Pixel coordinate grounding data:
┏━━
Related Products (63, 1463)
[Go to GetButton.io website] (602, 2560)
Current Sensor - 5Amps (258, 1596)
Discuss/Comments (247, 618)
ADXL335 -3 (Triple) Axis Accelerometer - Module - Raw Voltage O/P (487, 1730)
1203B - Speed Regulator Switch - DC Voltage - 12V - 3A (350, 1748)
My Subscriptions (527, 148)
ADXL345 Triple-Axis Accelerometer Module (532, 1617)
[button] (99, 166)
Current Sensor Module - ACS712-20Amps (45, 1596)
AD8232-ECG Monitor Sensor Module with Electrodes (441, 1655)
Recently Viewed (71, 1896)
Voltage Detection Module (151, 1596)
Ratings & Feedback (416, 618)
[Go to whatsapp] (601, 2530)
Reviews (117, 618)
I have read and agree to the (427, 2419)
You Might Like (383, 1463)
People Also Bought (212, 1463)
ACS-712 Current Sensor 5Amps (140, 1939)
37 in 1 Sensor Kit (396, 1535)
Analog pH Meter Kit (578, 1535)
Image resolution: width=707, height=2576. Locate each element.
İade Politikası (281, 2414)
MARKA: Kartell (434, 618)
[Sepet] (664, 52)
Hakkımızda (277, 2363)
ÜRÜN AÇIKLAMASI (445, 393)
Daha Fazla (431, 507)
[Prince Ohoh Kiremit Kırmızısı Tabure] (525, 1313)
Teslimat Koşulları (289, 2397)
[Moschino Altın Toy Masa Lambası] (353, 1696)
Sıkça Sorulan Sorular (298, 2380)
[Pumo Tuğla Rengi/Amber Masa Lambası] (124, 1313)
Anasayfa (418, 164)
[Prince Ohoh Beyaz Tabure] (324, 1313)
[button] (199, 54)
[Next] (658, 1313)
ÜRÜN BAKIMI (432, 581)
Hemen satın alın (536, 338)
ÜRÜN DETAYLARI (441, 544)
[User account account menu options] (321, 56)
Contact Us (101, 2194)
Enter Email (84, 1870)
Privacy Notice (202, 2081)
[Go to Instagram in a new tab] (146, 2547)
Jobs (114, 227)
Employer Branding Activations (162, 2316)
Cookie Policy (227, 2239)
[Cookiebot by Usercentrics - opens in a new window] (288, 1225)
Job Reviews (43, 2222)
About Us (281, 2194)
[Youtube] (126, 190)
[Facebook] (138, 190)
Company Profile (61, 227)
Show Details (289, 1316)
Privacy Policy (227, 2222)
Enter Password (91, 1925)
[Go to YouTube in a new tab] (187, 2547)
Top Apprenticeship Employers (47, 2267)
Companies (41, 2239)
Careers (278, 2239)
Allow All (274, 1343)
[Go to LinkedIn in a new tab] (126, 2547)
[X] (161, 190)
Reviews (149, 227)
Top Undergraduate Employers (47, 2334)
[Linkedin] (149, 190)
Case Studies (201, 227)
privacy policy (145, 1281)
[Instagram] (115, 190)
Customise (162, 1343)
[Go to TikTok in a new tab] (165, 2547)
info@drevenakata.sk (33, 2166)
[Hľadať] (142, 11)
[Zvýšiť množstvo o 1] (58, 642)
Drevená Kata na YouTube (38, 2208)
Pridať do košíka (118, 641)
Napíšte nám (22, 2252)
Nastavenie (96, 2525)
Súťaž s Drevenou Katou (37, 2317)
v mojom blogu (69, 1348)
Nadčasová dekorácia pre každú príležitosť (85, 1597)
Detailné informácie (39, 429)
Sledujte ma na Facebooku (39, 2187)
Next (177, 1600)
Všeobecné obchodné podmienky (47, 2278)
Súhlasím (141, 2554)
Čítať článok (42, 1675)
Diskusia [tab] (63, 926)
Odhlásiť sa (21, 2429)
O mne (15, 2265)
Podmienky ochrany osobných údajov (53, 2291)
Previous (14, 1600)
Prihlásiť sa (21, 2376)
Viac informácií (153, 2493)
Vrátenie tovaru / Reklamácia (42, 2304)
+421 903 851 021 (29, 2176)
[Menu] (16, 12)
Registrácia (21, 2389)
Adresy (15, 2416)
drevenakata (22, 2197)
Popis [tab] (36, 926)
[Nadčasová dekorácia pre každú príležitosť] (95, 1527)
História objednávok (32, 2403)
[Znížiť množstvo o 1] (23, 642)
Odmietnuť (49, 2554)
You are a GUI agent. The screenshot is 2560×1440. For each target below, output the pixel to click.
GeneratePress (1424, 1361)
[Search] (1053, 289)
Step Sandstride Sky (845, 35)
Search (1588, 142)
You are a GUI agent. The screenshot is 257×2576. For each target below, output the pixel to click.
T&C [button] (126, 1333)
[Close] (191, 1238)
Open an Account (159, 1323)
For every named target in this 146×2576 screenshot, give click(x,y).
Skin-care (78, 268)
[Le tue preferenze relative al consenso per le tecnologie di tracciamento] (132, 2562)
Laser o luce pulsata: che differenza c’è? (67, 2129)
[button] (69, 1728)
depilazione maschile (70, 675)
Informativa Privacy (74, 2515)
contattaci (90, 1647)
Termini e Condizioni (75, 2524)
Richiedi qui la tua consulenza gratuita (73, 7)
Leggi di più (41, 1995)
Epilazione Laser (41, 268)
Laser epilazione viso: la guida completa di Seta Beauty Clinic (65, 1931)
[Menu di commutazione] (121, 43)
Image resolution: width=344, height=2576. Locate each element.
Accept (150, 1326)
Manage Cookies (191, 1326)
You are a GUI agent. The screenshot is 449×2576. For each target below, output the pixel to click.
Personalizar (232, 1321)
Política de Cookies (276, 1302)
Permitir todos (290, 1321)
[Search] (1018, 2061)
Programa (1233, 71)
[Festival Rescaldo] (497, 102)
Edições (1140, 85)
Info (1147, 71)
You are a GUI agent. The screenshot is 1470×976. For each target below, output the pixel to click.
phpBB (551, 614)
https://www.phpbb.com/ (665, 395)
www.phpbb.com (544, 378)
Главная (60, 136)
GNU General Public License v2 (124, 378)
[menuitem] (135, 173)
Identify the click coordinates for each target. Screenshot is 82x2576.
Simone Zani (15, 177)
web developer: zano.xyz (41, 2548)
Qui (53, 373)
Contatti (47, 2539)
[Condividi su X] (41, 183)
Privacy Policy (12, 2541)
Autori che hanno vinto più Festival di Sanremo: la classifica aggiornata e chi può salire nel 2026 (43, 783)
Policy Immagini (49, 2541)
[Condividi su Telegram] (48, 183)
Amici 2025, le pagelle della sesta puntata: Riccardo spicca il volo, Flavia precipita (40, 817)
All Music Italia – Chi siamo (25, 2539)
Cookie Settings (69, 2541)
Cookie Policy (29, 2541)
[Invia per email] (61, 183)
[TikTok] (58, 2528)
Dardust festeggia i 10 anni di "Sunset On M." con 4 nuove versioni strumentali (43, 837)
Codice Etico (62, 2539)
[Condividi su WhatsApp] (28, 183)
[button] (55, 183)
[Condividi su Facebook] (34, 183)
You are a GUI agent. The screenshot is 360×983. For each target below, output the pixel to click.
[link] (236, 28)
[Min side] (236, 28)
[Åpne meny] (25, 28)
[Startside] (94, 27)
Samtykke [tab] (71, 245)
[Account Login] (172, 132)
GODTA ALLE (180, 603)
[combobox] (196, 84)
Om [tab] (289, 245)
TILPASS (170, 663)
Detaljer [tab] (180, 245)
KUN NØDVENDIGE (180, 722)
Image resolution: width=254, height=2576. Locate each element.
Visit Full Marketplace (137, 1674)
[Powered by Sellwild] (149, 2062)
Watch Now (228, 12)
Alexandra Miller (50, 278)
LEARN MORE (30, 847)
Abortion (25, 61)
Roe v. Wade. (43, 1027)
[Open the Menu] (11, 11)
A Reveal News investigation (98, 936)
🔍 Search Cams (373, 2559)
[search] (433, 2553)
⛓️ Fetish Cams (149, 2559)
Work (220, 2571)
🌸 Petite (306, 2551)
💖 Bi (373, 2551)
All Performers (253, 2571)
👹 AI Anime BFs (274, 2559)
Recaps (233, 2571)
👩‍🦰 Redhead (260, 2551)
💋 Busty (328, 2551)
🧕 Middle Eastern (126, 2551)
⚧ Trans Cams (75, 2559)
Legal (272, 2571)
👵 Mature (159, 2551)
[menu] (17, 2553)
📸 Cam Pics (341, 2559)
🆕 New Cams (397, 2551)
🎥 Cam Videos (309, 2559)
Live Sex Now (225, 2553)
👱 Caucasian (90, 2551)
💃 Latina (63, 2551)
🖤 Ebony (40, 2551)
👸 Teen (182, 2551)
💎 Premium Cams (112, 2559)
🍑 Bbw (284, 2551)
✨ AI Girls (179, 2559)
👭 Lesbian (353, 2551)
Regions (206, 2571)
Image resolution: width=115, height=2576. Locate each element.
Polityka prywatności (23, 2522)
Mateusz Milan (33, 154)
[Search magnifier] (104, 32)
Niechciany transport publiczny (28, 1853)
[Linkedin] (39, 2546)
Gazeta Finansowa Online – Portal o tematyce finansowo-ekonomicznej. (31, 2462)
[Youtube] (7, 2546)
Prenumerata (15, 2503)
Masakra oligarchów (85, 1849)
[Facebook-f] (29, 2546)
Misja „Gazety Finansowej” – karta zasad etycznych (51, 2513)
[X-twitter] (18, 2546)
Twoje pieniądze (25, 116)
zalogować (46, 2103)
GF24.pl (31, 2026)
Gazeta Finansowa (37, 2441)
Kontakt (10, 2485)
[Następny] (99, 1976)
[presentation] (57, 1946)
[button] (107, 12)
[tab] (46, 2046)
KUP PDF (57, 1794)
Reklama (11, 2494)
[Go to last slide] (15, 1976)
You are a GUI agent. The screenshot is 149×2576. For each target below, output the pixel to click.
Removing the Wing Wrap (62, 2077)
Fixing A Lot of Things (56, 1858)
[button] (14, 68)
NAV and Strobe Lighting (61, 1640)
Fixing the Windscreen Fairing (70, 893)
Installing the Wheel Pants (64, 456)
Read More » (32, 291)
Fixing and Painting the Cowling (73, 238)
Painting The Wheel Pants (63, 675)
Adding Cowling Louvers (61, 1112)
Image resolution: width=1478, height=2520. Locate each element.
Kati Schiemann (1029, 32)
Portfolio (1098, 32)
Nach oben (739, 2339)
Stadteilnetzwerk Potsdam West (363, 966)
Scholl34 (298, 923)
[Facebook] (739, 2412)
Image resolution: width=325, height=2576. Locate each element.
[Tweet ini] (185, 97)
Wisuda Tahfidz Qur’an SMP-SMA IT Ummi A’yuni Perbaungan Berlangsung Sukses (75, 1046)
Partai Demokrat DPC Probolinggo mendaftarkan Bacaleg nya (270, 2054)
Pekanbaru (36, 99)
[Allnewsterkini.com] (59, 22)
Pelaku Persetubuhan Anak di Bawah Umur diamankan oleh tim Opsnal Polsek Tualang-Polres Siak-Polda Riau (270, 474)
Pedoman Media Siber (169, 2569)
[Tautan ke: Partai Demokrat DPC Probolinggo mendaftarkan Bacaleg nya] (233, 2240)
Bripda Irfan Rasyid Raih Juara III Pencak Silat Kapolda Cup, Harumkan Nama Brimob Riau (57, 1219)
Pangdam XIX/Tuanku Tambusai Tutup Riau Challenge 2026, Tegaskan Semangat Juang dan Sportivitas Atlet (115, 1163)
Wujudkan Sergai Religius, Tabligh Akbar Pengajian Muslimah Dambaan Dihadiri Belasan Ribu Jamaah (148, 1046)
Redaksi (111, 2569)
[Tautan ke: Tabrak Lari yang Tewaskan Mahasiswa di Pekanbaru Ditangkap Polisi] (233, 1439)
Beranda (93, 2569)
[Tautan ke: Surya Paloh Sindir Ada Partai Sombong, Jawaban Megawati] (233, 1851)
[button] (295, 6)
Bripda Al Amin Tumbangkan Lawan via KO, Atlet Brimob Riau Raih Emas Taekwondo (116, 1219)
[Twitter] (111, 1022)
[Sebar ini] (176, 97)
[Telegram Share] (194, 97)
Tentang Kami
┗━━
• _Work task_
For every line of the records that has the word "Accelerometer" in it, make a copy.

• _Solution to this problem_
ADXL335 -3 (Triple) Axis Accelerometer - Module - Raw Voltage O/P (487, 1730)
ADXL345 Triple-Axis Accelerometer Module (532, 1617)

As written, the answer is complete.